O que eu estou deixando passar?

Ela analisou as fotos detalhadamente.

Finley já havia feito alguns interrogatórios oficiais. À primeira vista, Tabitha havia sido raptada logo que saíra na rua, assim como Cindy, provavelmente a alguns passos do bar que ela havia visitado na terça à noite. A diferença é que não havia namorado nem admirador de longa data nesse caso. De acordo com os entrevistados, Tabitha estava solteira há algum tempo. Ela era de uma irmandade, a Sigma Kappa, mas as ligações com Cindy acabavam aí. Tabitha era uma caloura de economia. Cindy era uma veterana de contabilidade.

Irmandades.

Seria essa a ligação?

Ela fez uma nota mental para pesquisar os encontros de irmandades em todo o país.

O filme que estava sendo exibido no Omni era sobre três mulheres. A lápide apontava para três mulheres. Isso significava que ele matava trios? O filme e as lápides das garotas da Segunda Guerra podiam ser comparados ou contrastados de muitas maneiras.

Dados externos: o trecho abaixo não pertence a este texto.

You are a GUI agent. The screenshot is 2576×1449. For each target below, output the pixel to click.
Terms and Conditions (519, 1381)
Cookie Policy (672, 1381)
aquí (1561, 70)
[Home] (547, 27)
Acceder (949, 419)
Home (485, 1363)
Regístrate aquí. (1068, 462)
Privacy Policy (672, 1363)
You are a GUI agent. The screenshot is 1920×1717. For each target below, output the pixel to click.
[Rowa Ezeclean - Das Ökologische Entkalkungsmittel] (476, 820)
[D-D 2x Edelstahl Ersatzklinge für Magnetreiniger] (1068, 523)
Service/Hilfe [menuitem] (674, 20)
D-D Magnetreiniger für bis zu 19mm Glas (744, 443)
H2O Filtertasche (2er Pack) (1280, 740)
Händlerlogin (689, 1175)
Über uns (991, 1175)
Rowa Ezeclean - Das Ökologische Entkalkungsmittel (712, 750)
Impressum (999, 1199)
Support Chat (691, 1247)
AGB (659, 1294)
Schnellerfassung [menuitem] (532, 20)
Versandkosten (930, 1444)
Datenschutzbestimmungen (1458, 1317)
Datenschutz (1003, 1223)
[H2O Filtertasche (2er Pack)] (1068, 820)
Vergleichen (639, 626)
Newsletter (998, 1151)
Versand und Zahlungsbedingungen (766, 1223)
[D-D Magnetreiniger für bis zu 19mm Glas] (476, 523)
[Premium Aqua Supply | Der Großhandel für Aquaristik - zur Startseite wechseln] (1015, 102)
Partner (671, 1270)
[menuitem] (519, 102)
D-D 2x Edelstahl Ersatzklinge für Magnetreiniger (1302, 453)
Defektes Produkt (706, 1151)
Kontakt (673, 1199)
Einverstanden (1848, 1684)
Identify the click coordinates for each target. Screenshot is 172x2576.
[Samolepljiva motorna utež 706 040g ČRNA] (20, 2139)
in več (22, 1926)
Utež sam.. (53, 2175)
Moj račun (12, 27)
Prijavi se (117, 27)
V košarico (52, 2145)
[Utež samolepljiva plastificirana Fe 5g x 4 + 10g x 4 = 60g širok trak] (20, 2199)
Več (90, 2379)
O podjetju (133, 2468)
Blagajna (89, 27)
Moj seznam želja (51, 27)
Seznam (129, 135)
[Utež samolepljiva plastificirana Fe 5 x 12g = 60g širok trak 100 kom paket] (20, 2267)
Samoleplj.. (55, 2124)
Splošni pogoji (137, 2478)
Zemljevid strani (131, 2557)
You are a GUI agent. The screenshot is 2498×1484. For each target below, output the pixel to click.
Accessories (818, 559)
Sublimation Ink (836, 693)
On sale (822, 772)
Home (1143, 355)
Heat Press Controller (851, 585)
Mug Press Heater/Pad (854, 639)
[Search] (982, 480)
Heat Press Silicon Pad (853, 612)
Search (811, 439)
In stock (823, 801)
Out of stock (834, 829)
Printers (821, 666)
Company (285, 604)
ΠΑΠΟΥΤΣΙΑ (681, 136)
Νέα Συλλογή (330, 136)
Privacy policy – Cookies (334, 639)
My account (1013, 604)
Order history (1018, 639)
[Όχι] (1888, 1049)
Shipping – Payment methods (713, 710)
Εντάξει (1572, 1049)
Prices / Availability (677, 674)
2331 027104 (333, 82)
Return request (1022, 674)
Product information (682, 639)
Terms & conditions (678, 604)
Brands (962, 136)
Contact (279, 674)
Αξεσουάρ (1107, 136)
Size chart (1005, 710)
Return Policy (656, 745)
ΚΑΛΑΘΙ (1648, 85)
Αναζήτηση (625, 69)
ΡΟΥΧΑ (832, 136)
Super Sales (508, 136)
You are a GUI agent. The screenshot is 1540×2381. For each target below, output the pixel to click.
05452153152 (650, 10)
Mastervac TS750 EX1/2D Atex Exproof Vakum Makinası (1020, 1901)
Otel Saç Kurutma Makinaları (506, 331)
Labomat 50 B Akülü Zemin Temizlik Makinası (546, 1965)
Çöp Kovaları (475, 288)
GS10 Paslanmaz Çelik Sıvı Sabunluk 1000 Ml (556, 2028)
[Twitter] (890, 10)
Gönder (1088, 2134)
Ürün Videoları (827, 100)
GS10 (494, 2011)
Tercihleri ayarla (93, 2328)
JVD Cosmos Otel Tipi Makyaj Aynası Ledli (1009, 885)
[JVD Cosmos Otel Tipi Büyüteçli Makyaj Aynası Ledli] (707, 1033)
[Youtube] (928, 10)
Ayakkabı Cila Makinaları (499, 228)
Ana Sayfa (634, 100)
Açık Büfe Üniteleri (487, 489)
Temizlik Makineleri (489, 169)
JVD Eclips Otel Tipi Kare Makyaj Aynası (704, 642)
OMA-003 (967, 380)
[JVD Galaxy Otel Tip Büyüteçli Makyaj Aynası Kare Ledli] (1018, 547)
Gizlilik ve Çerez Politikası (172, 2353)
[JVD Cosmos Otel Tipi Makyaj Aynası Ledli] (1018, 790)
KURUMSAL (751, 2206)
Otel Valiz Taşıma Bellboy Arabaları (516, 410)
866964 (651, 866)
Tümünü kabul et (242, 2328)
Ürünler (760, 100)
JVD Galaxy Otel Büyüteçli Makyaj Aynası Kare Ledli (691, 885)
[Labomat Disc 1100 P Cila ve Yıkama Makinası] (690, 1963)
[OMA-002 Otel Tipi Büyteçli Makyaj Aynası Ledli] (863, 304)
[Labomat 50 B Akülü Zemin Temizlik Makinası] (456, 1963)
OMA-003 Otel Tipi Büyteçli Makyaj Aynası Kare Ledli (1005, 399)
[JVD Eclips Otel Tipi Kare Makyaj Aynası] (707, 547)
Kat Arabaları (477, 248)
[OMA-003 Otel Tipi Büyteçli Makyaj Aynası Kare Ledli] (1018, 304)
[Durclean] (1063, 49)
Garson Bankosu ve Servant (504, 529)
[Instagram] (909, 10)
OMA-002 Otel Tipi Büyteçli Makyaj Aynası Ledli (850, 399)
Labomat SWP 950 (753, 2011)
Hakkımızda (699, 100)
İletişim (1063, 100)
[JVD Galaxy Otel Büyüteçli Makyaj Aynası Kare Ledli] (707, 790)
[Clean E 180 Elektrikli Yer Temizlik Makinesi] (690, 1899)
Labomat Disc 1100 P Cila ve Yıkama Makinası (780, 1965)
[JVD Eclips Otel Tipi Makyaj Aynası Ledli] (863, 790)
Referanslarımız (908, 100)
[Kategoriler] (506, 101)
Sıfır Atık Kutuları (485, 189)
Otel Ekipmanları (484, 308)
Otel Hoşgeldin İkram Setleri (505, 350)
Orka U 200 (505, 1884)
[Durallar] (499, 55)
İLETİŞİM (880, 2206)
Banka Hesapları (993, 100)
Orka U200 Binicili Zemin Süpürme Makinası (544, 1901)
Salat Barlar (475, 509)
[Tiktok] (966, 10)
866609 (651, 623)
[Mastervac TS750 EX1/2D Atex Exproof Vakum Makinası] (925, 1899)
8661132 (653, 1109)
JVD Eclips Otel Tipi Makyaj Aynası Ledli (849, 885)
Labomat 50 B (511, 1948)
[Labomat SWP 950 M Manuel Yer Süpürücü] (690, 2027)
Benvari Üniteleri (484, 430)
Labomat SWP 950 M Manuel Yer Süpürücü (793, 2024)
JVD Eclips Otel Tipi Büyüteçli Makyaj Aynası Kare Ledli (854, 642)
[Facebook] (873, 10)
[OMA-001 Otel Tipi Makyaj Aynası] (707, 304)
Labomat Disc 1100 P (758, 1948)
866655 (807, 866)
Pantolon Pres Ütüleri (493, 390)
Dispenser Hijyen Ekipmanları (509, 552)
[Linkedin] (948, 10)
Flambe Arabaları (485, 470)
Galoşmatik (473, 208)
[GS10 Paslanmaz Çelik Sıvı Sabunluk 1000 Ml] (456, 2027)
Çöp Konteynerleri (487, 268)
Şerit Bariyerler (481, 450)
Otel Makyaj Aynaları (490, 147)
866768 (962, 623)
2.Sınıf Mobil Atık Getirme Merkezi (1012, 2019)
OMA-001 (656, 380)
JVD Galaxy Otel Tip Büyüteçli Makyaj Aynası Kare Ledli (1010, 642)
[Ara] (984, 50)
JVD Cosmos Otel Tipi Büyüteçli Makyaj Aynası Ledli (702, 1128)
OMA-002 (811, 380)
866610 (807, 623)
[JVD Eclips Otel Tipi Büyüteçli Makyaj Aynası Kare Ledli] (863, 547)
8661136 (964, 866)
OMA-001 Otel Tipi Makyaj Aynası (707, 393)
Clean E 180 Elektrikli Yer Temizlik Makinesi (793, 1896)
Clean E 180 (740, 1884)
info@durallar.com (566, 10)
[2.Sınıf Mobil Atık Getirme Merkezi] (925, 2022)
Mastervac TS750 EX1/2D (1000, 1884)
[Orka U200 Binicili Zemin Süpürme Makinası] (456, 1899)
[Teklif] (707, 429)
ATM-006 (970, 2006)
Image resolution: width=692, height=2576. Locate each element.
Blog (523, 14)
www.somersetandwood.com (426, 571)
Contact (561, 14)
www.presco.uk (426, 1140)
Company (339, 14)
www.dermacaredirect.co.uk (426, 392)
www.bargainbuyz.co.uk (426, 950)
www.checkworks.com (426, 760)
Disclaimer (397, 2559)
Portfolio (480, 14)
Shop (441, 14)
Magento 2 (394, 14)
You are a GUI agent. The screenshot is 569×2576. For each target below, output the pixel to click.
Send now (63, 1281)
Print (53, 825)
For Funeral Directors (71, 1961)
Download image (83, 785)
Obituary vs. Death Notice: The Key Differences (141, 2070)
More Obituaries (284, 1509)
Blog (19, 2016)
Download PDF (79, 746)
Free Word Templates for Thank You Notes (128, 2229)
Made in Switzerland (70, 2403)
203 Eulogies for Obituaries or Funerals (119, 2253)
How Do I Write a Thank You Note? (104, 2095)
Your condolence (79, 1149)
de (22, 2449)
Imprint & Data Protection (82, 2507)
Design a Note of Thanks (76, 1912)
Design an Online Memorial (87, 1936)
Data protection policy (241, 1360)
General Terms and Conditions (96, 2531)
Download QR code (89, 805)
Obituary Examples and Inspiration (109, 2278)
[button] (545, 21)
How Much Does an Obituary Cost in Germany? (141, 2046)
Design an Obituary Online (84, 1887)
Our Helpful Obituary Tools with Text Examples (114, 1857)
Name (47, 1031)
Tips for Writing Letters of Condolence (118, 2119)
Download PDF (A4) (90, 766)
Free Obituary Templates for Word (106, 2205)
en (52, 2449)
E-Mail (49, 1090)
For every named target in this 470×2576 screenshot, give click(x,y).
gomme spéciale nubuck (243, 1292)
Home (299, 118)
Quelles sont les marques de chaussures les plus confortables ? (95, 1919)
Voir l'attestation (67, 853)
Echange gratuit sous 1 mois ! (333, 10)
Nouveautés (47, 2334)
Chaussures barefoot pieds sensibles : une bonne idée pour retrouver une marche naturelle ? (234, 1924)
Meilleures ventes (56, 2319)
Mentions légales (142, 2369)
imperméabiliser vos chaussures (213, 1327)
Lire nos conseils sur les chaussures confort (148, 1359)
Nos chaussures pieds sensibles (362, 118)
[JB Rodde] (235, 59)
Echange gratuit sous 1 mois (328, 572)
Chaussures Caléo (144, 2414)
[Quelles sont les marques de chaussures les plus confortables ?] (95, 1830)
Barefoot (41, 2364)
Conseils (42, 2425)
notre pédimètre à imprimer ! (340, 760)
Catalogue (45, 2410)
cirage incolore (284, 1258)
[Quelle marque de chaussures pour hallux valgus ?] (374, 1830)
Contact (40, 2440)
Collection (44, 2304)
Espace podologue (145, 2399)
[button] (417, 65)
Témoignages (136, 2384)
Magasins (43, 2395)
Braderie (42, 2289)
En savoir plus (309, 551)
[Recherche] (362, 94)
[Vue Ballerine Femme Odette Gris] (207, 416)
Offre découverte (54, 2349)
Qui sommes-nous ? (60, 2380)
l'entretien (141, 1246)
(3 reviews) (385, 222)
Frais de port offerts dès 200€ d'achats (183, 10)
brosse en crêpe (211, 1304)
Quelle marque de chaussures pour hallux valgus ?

Ela pesquisou várias estradas ao redor de Cambridge e Watertown e imaginou onde o assassino poderia morar e porque ele teria escolhido essas estradas. A lista de Chryslers azul-escuros estava sendo agora supervisionada por Finley. Eles já tinham duas mil listadas com donos de carros feitos e vendidos nos últimos cinco anos. E se ele a tivesse comprado há seis anos? Ou sete?

Howard Randall continuava invadindo seus pensamentos. Ela havia até imaginado a voz dele dizendo: “Você pode vir até mim, Avery. Eu não vou lhe morder. Faça-me suas perguntas. Deixe-me ajudar. Eu sempre quis ajudar.”

Ela bateu na própria cabeça.

Saia daqui!

Mesmo assim, a imagem voltou, rindo.